A primeira é a coalizão conservadora, formada pelos partidos tradicionais (ANR e PLRA), terceiras forças momentâneas (PPQ e UNACE), a aliança conservadora (entre o capital multinacional, as associações empresariais nacionais e os meios de comunicação empresariais), setores majoritários da Igreja e as Forças Armadas.

Já a segunda coalizão consiste em uma coalizão contrária a esta perspectiva de conservação hegemônica que pode ser analisada enquanto uma coalizão alternativa, formada pela FG, o AP, o PDP, pequenos partidos de esquerda, movimentos sociais setoriais, principalmente os camponeses, os sindicatos e setores minoritários da Igreja (vinculados com a linha da Teologia da Liberação).

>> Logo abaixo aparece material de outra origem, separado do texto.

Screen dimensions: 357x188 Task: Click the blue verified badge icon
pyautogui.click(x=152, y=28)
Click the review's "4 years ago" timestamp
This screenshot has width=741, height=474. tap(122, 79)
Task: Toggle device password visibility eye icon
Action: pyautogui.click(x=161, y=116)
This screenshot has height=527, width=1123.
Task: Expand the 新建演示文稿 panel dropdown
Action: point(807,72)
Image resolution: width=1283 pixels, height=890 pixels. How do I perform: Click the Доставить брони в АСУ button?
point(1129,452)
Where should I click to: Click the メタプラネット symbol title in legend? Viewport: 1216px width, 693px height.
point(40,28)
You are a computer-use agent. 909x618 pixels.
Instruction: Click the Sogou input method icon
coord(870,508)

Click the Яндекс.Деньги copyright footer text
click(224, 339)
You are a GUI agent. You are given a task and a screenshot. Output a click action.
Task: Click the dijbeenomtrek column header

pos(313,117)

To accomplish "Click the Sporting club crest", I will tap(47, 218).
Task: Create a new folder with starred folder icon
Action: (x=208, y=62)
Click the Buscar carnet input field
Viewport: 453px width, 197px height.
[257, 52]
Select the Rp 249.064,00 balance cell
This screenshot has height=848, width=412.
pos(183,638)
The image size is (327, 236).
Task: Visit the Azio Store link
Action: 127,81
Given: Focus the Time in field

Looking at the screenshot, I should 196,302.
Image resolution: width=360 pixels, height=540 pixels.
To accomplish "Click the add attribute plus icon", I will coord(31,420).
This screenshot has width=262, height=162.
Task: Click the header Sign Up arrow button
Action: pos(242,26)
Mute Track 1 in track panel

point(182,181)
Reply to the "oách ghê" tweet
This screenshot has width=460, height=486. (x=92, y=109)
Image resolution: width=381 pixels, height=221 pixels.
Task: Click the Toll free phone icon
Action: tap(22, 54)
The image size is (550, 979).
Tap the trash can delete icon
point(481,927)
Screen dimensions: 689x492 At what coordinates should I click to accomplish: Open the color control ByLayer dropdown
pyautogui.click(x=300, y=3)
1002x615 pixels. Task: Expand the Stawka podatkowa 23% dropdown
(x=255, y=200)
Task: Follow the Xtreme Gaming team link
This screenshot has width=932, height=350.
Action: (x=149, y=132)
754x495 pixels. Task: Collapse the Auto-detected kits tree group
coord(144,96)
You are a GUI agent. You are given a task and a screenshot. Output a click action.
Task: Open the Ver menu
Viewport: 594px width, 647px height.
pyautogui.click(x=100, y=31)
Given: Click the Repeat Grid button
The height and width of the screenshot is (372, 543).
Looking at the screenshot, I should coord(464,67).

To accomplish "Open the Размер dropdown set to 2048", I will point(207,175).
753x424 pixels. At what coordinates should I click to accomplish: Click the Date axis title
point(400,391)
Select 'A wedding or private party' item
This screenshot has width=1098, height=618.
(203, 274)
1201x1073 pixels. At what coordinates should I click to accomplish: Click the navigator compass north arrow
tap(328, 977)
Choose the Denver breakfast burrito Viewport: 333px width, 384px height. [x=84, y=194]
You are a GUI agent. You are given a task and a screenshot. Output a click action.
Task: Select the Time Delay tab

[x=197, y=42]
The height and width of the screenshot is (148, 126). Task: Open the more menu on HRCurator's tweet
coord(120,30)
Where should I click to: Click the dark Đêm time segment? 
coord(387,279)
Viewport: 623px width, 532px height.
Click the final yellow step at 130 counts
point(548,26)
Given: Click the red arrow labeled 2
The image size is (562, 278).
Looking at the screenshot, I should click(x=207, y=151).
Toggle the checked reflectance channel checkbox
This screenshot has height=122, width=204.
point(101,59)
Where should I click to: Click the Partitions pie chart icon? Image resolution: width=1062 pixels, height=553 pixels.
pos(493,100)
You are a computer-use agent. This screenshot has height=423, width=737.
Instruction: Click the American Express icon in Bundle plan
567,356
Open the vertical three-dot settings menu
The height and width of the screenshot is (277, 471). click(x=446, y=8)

Para chegar a essa definição deve-se considerar a conformação da estrutura econômico- social paraguaia, como se estabelecem as relações sociais de produção, assim como a organização política do Estado e como se desenvolvem as relações de forças no interior do bloco histórico. Tal apreciação parte do princípio da teoria marxista – aqui concebida a partir

da interpretação gramsciana – de que todo Estado é uma representação das relações de classe (das lutas de classe) que podem ser observadas na estrutura. A estrutura econômico-social seria a base das relações sociais, enquanto as superestruturas referem-se à dinâmica das relações sociais (LIGUORI apud LIGUORI e VOZA, 2017: 261-264).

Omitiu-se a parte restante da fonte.